California Gov. Gavin Newsom (D) arrives to deliver his first State of the State address to a joint session of the legislature Tuesday at the Capitol in Sacramento. (Rich Pedroncelli/AP)

California Gov. Gavin Newsom (D) just tapped Linda Darling-Hammond, a giant in the world of education, to head the 11-member state Board of Education.

During his first State of the State address Tuesday, Newsom announced that Darling-Hammond would work alongside the newly elected state superintendent, Tony Thurmond, to help “confront” problems plaguing California’s public schools.

Referring to last month’s six-day strike by Los Angeles teachers, he said:

The teachers’ strike in LA is over — but the need to confront its  underlying causes has only just begun. Understaffed schools, overcrowded  classrooms, pension pressures, the achievement gap, and charter school growth — these stressors are showing up all over the state, right here in Sacramento, in Fresno, and Oakland. ...

Seven years ago, we invested $47.3 billion in our schools. Next year, with your support, we’ll invest more than $80 billion — that includes $576 million for special education.

But it’s not enough. We’re still 41st in the nation in per pupil funding. Something needs to change.  We need to have an honest conversation about how we fund our schools at a state and local level.

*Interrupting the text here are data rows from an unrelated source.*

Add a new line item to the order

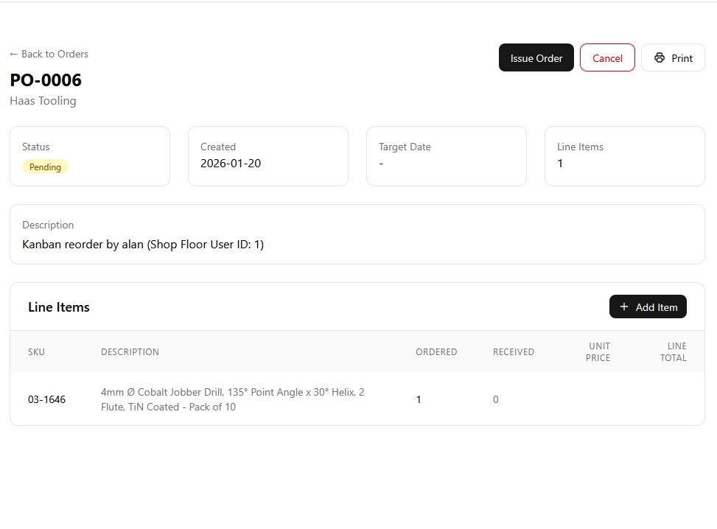tap(648, 306)
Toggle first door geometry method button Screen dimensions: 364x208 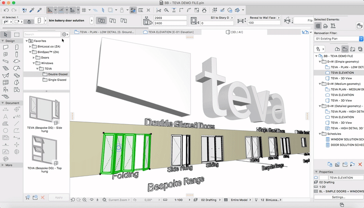(101, 20)
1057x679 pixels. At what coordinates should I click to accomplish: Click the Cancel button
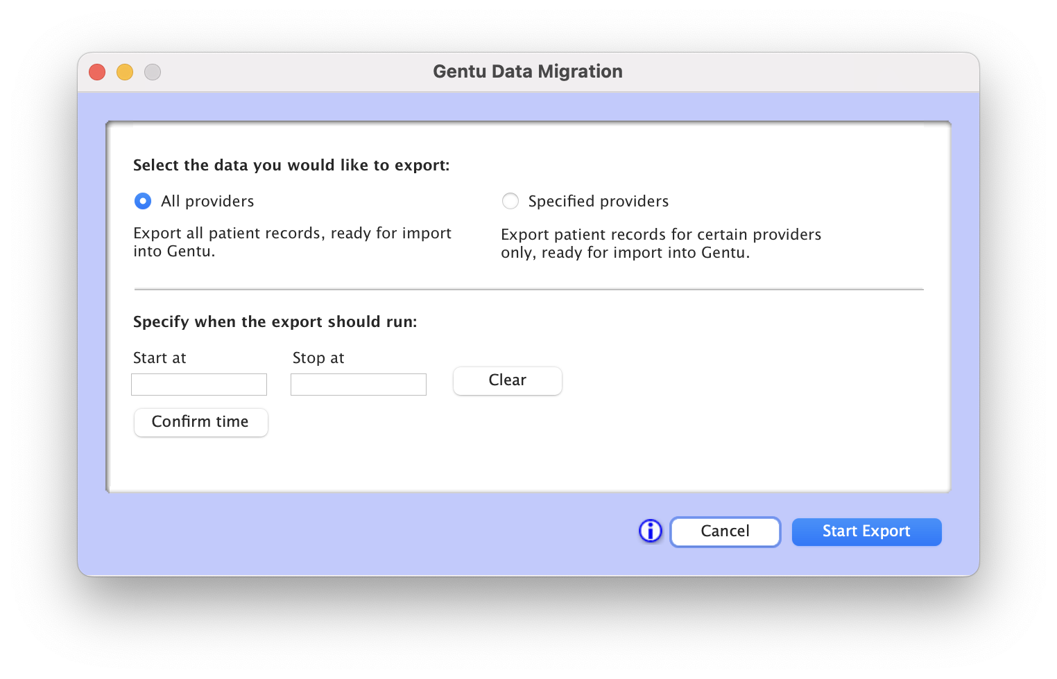pyautogui.click(x=725, y=531)
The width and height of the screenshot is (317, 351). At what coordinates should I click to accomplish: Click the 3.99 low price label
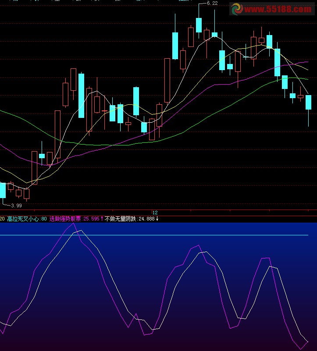16,205
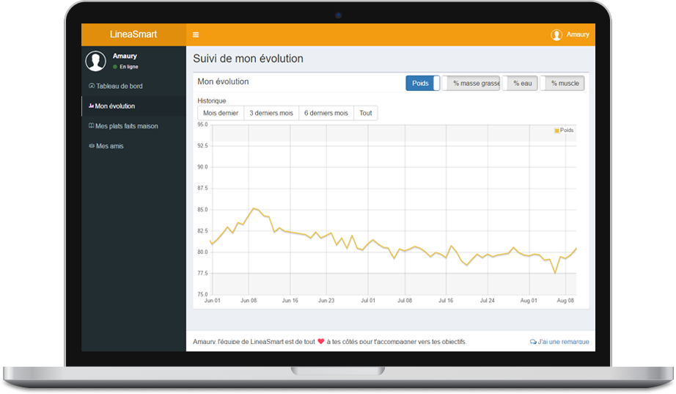Switch to the 6 derniers mois range
This screenshot has height=394, width=676.
[x=326, y=113]
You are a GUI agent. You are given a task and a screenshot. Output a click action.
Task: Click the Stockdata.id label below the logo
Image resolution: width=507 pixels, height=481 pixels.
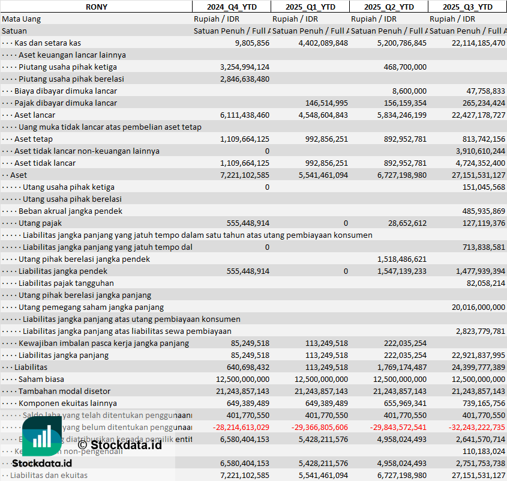click(42, 463)
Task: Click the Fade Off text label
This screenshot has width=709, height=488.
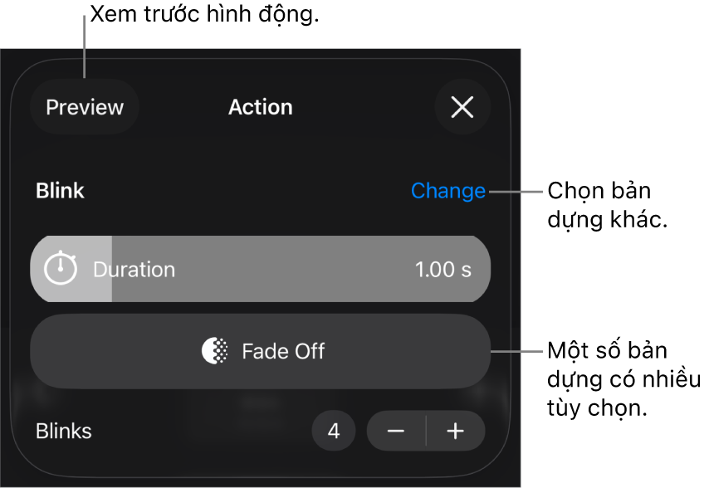Action: point(283,351)
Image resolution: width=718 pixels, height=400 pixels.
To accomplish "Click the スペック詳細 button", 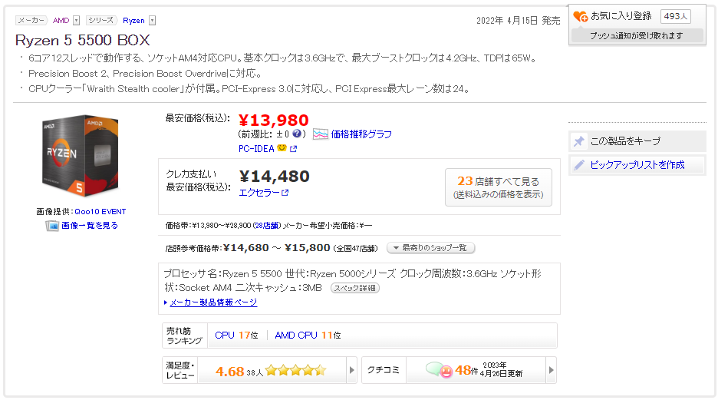I will point(354,288).
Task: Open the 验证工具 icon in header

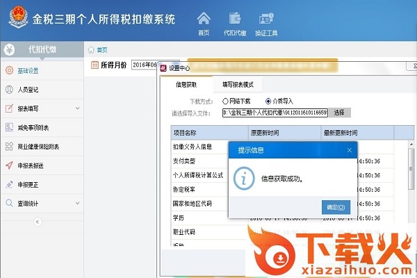Action: click(266, 19)
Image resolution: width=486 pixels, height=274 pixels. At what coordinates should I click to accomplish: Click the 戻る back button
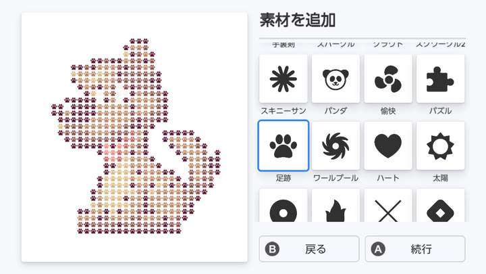[x=309, y=249]
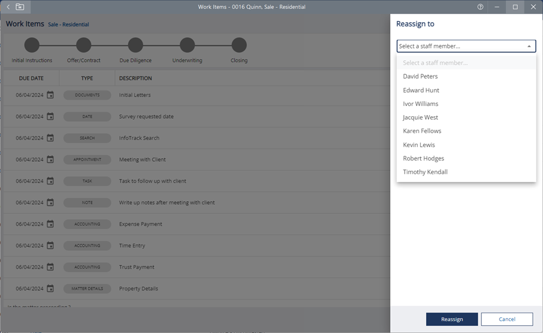Click calendar icon on InfoTrack Search row
543x333 pixels.
click(x=50, y=138)
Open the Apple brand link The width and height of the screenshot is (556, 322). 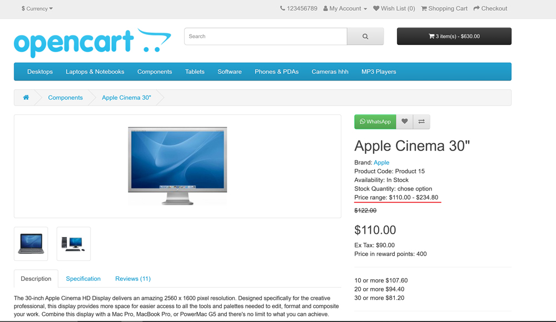pyautogui.click(x=381, y=163)
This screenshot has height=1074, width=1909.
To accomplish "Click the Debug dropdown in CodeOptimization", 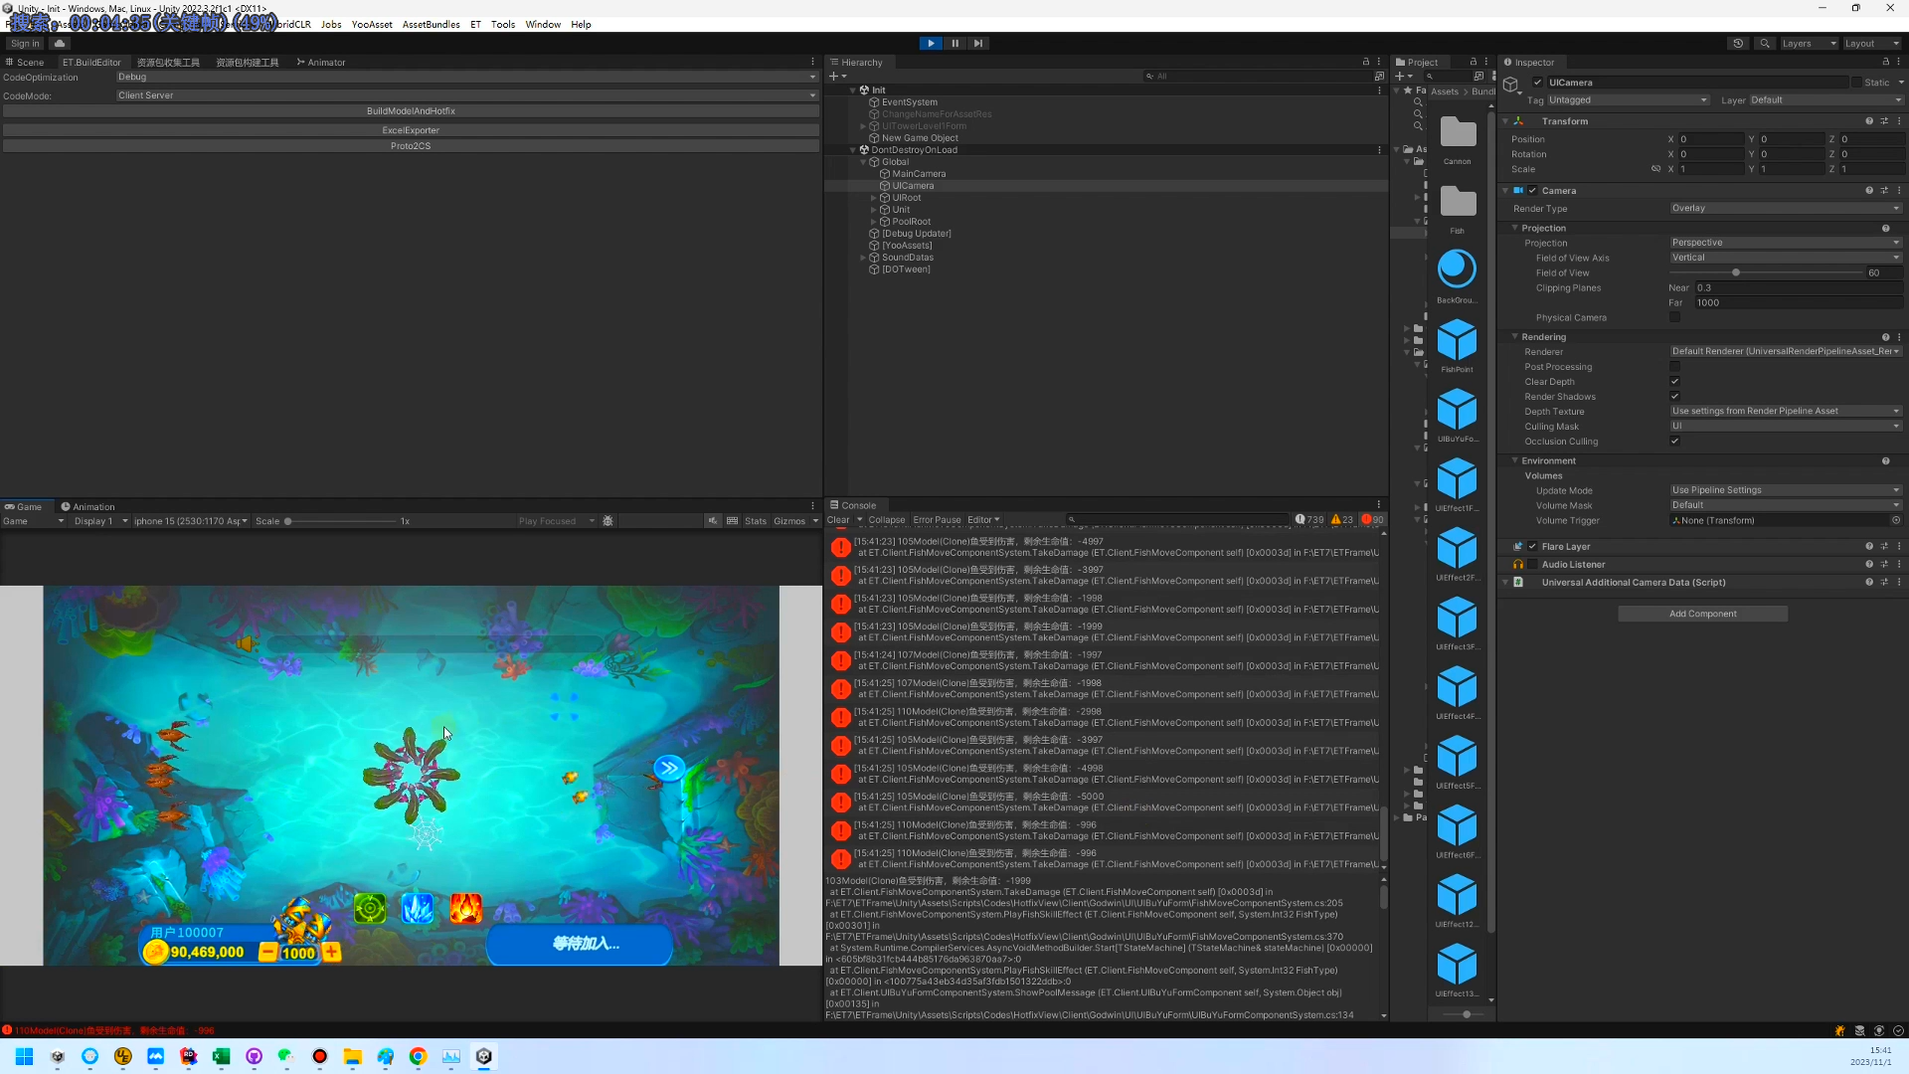I will pos(464,78).
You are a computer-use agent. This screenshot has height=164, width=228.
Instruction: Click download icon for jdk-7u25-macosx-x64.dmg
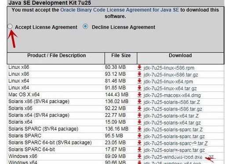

Darling-Hammond is one of the most renowned names in education. An expert in teacher education and educational equity, she served as transition chief to Barack Obama after his 2008 presidential election win, and many in the education world thought he would select her as secretary of education.

By the time Obama was elected, major flaws in the No Child Left Behind K-12 law were obvious, and its mandates to states were impossible to meet. With Darling-Hammond, then a Stanford University professor, stewarding the transition team, some in the education world were given hope that the new president would make equity a key goal. Those in the corporate-based school reform community, however, saw her as being too tied to unions and blasted that decision.

But instead of naming her as education secretary, Obama tapped Arne Duncan. A former chief of Chicago schools and a friend of Obama’s, Duncan was deeply steeped in the corporate reform movement that embraced the Common Core standards, tests, data and school “choice” as the way to close the achievement gap.

Darling-Hammond then wrote an award-winning book, “The Flat World and Education: How America’s Commitment to Equity Will Determine Our Future,” about authentic educational equity, and had two copies printed in hardcover. One was for her; the other she sent to Obama in an effort to try to steer his reform policies toward equity. He didn’t.

Darling-Hammond has an extraordinary résumé and has long been sought out by federal, state and local officials and educators to help improve education policy and practices.

Starting her career as a public school teacher, she became a professor at Columbia University and at Stanford, where she founded the Stanford Center for Opportunity Policy in Education. She served as the faculty sponsor of the Stanford Teacher Education Program, which she helped redesign.

A few years ago, she founded — and now serves as president — of the nonprofit Learning Policy Institute, which conducts high-quality independent research to improve education policy and practice.

Darling-Hammond is a former president of the American Educational Research Association and recipient of its awards for Distinguished Contributions to Research, Lifetime Achievement, and Research-to-Policy. She is also former executive director of the National Commission on Teaching and America’s Future, whose 1996 report “What Matters Most: Teaching for America’s Future,” was named one of the most influential reports affecting U.S. education in that decade.

She has written more than 500 publications, including a number of award-winning books (and she has written a number of times for The Answer Sheet).